Why Most Performance Monitoring Architectures Don’t Scale


SevOne's Nic Reid, Sr. Director of Product Design & Management, discusses the history and evolution of performance management. He further explains the detriments of having an outdated platform.



Hi everyone. I'm Nic Reid. I am the head of product management for SevOne, and today I'd like to talk a little bit about the history of network management. Particularly performance management, and the evolution, the steps that the various products have taken in order to get where we are today. Then also to talk a little bit about the risks to your business if you're still invested in some of the old architectures. Let's go back 20 years. 1995 or there abouts, it was a different time. Networks were much smaller, we were talking local area networks, generally. Ethernet was really the state of the art, there was early deployments of TCP IP in businesses. Generally, network management was a much simpler business, because internet was generally dial-up, the networks were disconnected, and there just weren't that many elements that needed a lot of management.

The systems that were created at that time, or that were in use in that time period that had been developed in the late 80's through to the mid 90's were generally stand alone systems. They were designed to run on a single box, so one box here. That box might have been a Windows box, an early Windows server, or it might have been some sort of Unix box, maybe a sun box or an HP box of some description. There would have been a database running on that box, probably something like Oracle, or Sybase, or possibly MS SQL. There would have been a little bit of basic software running on there which knew how to do some kind of collection statistics, and something on here that knew how to probably generate some reports. All of these systems that were deployed around about that time may not have even been web based, or the web was an after thought.

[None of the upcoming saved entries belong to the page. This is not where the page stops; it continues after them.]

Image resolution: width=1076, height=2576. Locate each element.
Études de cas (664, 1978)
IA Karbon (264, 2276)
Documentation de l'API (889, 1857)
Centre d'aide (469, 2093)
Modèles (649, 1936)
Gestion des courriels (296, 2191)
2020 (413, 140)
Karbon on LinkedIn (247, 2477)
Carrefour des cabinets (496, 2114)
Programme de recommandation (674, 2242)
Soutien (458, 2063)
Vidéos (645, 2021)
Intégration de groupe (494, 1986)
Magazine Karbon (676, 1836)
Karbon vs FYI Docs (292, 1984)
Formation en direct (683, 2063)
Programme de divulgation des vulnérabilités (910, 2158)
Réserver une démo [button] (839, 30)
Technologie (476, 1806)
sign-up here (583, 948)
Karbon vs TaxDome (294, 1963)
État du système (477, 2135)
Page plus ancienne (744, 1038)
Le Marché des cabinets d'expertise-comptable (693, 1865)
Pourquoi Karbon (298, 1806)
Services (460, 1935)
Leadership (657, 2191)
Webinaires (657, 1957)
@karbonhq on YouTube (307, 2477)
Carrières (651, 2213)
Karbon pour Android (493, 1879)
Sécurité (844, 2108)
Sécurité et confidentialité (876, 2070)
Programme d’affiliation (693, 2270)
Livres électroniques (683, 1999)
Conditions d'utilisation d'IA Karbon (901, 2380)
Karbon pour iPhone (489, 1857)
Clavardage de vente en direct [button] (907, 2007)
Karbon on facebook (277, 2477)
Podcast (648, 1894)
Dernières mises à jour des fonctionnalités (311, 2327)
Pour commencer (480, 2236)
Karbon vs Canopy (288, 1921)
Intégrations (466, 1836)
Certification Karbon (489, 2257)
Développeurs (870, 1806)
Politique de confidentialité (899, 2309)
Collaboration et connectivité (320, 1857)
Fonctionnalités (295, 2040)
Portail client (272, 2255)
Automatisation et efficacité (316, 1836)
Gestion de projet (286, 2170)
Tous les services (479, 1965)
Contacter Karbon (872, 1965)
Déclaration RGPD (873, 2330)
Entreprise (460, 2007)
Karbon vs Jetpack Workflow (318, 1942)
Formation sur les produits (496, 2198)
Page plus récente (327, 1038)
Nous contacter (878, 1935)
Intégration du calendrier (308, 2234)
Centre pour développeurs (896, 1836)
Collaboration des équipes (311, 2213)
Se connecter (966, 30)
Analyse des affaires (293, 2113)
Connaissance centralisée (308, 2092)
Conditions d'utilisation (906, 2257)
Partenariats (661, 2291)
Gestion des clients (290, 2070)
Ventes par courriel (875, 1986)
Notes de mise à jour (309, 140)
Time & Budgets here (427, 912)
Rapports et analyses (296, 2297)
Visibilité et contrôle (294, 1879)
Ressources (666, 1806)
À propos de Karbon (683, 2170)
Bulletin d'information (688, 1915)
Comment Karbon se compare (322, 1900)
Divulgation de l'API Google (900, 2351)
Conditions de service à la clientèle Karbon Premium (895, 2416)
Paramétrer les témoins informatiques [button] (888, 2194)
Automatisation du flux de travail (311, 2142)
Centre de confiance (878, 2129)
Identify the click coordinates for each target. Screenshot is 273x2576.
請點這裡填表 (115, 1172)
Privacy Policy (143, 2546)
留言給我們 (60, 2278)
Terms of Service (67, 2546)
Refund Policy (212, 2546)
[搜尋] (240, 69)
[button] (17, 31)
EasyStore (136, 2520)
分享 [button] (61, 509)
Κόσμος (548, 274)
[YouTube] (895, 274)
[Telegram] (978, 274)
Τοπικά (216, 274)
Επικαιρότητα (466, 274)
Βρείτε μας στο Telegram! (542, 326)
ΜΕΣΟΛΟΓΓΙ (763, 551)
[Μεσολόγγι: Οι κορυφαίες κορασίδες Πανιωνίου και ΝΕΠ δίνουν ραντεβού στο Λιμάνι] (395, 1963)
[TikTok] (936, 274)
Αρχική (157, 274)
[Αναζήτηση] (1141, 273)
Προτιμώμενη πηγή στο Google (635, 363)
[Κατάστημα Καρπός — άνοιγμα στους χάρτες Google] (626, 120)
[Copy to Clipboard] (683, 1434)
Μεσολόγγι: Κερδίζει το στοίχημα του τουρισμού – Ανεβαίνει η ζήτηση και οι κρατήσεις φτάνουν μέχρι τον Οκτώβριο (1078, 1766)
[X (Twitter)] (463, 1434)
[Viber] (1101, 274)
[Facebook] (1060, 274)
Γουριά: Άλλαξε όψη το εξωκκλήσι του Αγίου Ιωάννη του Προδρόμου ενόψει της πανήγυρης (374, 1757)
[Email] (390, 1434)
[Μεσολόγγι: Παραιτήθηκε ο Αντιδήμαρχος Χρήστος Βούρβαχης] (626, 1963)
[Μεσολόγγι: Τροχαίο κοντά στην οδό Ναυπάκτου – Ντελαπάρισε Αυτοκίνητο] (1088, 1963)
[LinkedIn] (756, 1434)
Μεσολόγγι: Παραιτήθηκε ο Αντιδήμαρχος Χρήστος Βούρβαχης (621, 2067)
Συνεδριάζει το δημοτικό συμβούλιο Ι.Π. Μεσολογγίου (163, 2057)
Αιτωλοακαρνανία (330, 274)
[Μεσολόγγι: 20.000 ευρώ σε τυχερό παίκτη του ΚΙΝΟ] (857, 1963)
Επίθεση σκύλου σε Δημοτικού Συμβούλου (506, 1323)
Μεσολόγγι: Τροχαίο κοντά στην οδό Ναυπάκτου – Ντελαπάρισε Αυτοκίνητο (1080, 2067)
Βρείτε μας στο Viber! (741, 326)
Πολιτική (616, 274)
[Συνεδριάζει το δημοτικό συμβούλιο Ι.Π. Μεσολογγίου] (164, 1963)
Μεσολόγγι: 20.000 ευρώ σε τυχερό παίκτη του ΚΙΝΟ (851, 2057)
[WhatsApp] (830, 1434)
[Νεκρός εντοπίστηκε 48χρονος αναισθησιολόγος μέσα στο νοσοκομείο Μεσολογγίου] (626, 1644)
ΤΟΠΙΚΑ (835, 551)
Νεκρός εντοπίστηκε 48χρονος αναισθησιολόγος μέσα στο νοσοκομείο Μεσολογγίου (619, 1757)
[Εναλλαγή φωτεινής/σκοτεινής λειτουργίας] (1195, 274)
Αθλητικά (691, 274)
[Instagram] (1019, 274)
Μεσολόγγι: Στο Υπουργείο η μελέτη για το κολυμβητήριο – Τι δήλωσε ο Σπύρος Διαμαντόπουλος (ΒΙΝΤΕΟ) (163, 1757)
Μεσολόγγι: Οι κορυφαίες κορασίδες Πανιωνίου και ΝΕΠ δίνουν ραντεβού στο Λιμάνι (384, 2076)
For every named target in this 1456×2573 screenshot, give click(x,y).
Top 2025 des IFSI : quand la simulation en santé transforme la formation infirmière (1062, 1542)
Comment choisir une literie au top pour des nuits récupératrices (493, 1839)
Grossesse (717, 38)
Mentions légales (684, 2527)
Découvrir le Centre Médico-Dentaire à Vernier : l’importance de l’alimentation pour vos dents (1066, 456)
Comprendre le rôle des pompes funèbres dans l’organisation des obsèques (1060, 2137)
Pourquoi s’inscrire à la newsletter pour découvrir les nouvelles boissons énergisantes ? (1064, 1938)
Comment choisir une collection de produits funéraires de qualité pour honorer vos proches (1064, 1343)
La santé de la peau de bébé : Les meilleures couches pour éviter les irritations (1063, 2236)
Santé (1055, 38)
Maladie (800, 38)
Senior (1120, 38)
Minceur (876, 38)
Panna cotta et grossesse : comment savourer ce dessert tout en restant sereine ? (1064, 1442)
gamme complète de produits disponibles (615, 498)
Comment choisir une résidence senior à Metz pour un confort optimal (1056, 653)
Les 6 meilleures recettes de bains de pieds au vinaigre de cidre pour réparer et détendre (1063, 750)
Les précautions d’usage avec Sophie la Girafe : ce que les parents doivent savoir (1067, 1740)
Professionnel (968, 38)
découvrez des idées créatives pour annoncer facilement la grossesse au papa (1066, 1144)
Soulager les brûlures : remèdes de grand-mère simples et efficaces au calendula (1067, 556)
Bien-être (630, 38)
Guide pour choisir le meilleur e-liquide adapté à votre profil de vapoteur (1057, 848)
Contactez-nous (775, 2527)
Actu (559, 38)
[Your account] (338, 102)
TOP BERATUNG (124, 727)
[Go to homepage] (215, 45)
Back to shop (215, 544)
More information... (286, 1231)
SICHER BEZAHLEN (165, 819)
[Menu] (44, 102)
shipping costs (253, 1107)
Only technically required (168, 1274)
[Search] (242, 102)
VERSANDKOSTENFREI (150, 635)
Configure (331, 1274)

That was not part of the core offering, maybe there was a little bit of a web reporting front end that was provided alongside the rest of the platform. It might have been client server, there might have been some Windows software that you connected into this platform to get some visibility into what was going on. The point is that there was generally one platform, and we did everything that we needed to do with that one platform. The sorts of devices that we were talking to, what might have been some fairly basic routers, some of the early Cisco routers, the IGS's and AGS's and these kinds of things. There might have been some hubs, or some early switches. There might have been some little work group servers or printers, but not very many. Tens of devices that we were monitoring, and you could do everything you needed to do with some basic SNMP, some SNMPv11, perhaps. For our tens of devices we could keep up with, it might have been 10 minutes or 5 minute polling, possibly.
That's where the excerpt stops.